▶ _WHAT IS NEEDED_
Please transcribe every entry below exactly, without including the pictures.
**** RECORD EXCERPTS ****
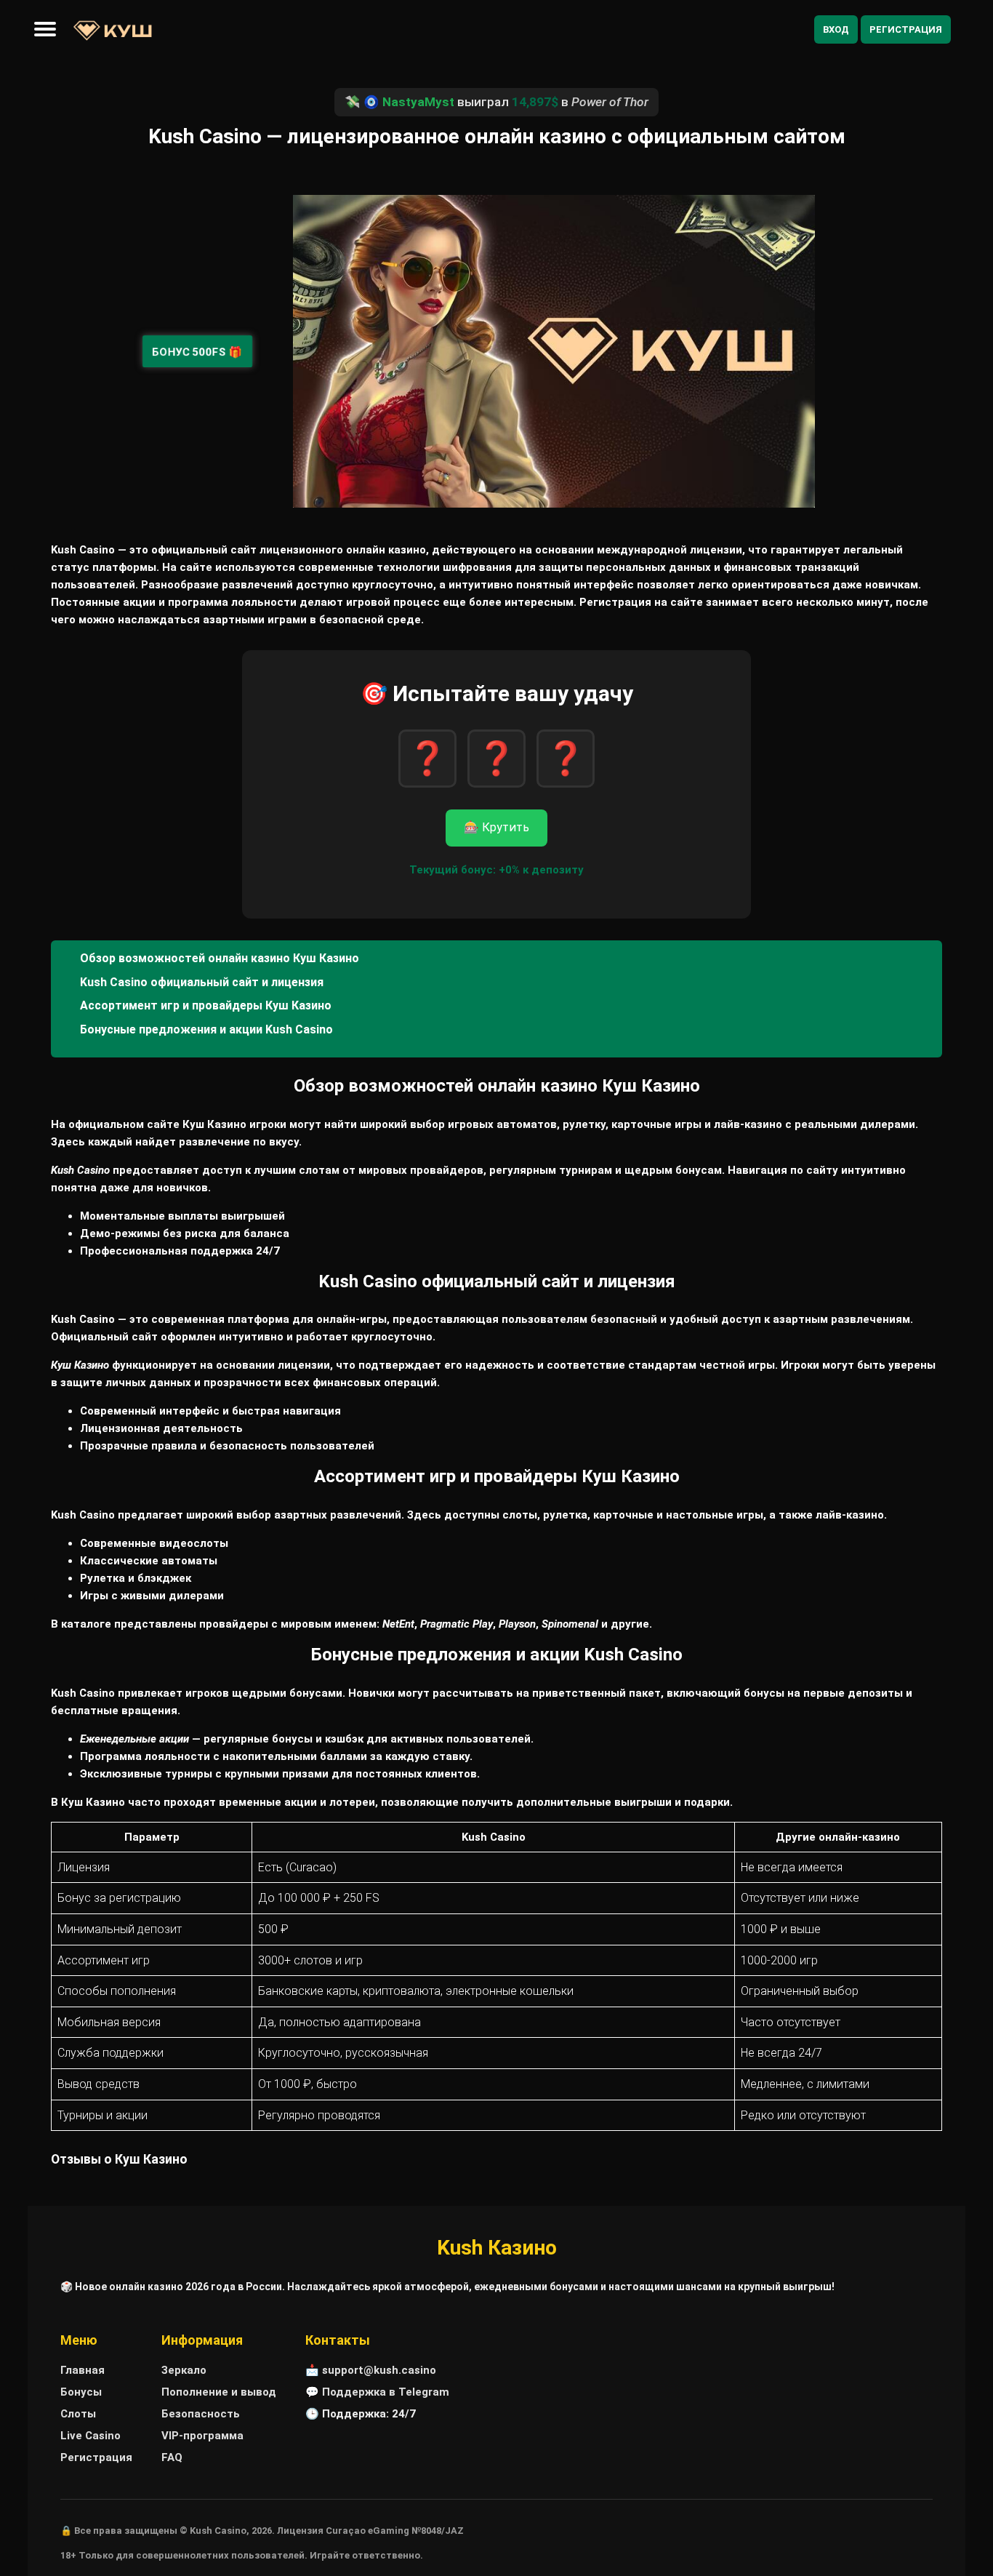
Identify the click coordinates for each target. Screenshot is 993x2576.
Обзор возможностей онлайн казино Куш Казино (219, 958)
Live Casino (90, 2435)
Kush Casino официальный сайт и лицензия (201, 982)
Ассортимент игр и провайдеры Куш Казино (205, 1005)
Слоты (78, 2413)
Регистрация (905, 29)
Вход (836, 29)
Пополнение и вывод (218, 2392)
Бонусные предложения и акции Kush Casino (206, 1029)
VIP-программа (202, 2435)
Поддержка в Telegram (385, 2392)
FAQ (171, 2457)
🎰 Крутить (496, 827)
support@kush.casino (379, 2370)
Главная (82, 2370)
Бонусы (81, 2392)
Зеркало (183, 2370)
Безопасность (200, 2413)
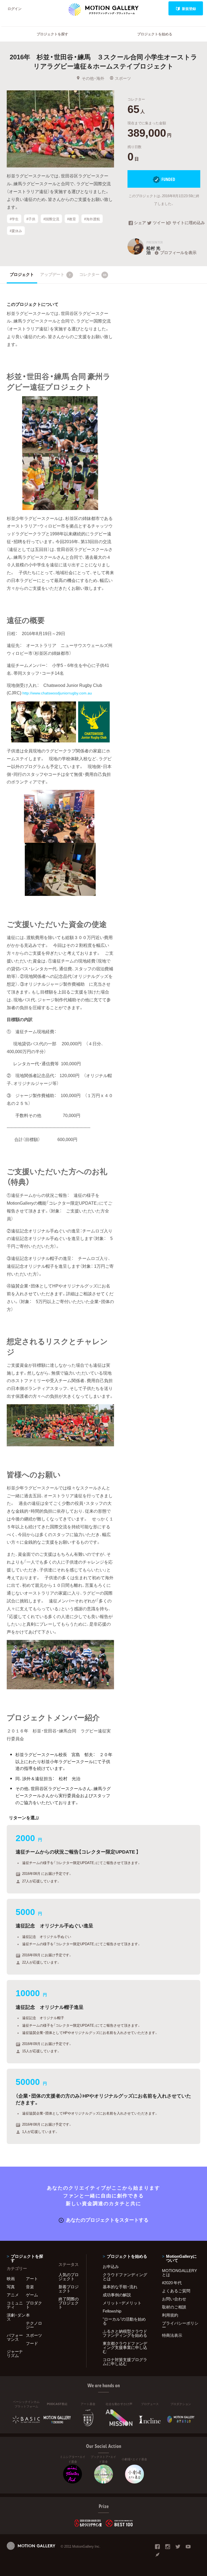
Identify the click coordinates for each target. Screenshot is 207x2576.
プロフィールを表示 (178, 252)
****
▶ _RESULT FOR THIS EXERCISE_
Identify the click coordinates for each target. Screenshot is 993x2576.
Обзор возможностей онлайн казино Куш Казино (219, 958)
Live Casino (90, 2435)
Kush Casino официальный сайт и лицензия (201, 982)
Ассортимент игр и провайдеры Куш Казино (205, 1005)
Слоты (78, 2413)
Регистрация (905, 29)
Вход (836, 29)
Пополнение и вывод (218, 2392)
Бонусные предложения и акции Kush Casino (206, 1029)
VIP-программа (202, 2435)
Поддержка в Telegram (385, 2392)
FAQ (171, 2457)
🎰 Крутить (496, 827)
support@kush.casino (379, 2370)
Главная (82, 2370)
Бонусы (81, 2392)
Зеркало (183, 2370)
Безопасность (200, 2413)
Identify the click coordinates for each target. Screenshot is 207x2576.
プロフィールを表示 (178, 252)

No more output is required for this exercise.